We don’t have to include the underscore of the file name, or its extension. Sass is smart enough to figure all that out by itself, as long as the path to the file is correct.

Example: SCSS
@use 'partials/reset';

note The @use rule must come before any other rules inside the document, including normal style rules. It must be at the very top of the document that does the importing.

It depends on the structure of our project , but we typically use the main.scss file to import all the partials from the rest of the code base.

For example, if we’re using the 7/1 pattern , our main.scss file might look something like the following.

Example: main.scss
@use 'abstracts/variables';
@use 'abstracts/mixins';

@use 'vendors/normalize';

@use 'base/reset';
@use 'base/typography';

@use 'layout/header';
@use 'layout/footer';
@use 'layout/sidebar';
@use 'layout/navigation';
@use 'layout/forms';

@use 'components/buttons';
@use 'components/carousel';
@use 'components/slider';

@use 'pages/home';
@use 'pages/about';
@use 'pages/contact';

@use 'themes/theme';
@use 'themes/admin';

Sass @import (deprecated)

The @import rule in Sass is the old way of importing files. It was replaced with the @use rule in 2019 . Even though @import still works, it will be gradually phased out over the next few years and will be removed eventually.

note We recommend always using the @use rule instead of @import .

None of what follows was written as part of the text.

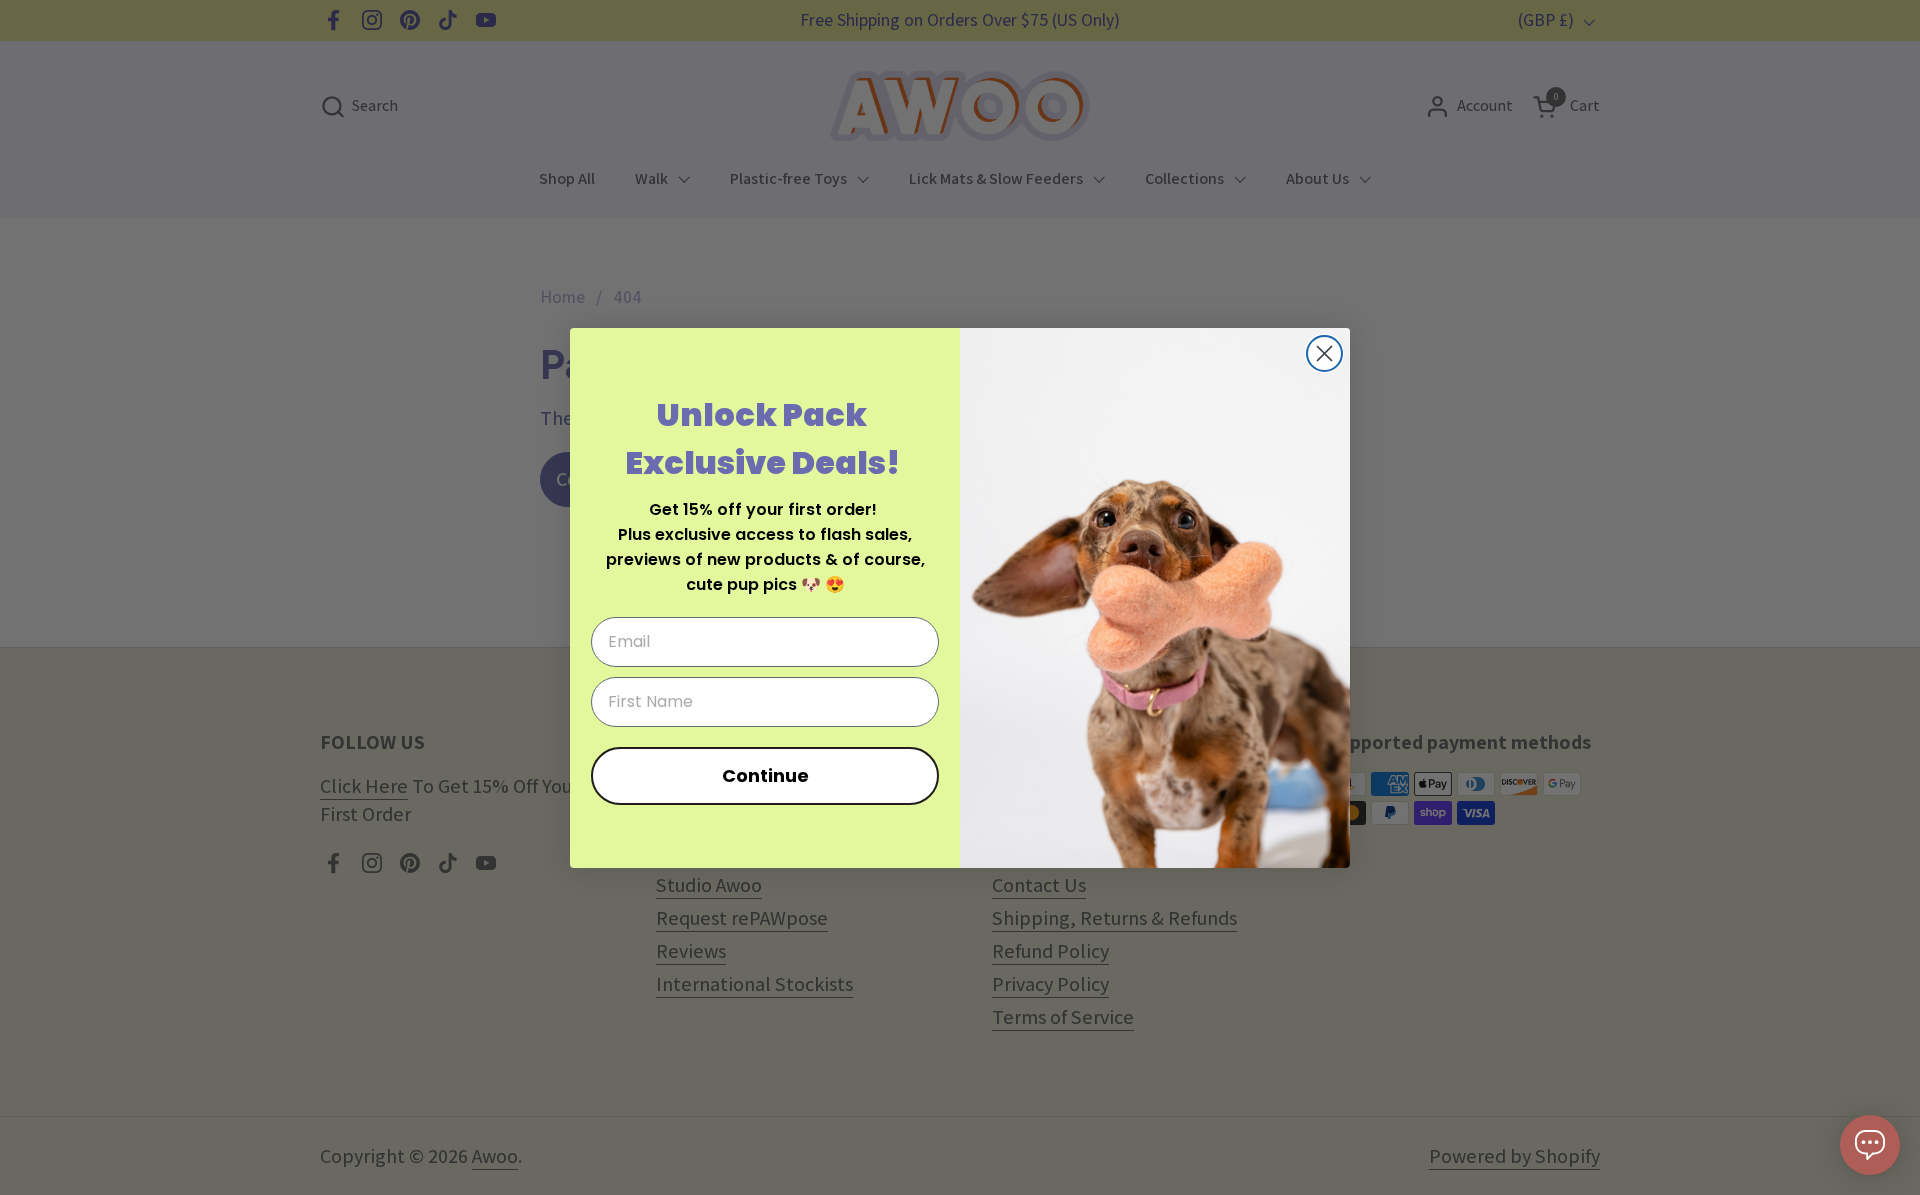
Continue (765, 775)
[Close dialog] (1324, 353)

Summary: Points to remember

  • Sass imports are not the same as CSS imports.
    • Sass imports are handled at compile time and physically copies the code into the compiled CSS file.
    • CSS imports are handled at runtime and refer to the imported files, making extra HTTP requests.
  • In Sass, we use the @use rule to import a file.
    • The @use rule must be specified at the very top of the document, before any other style rules.
  • The @import rule in Sass is deprecated and should not be used.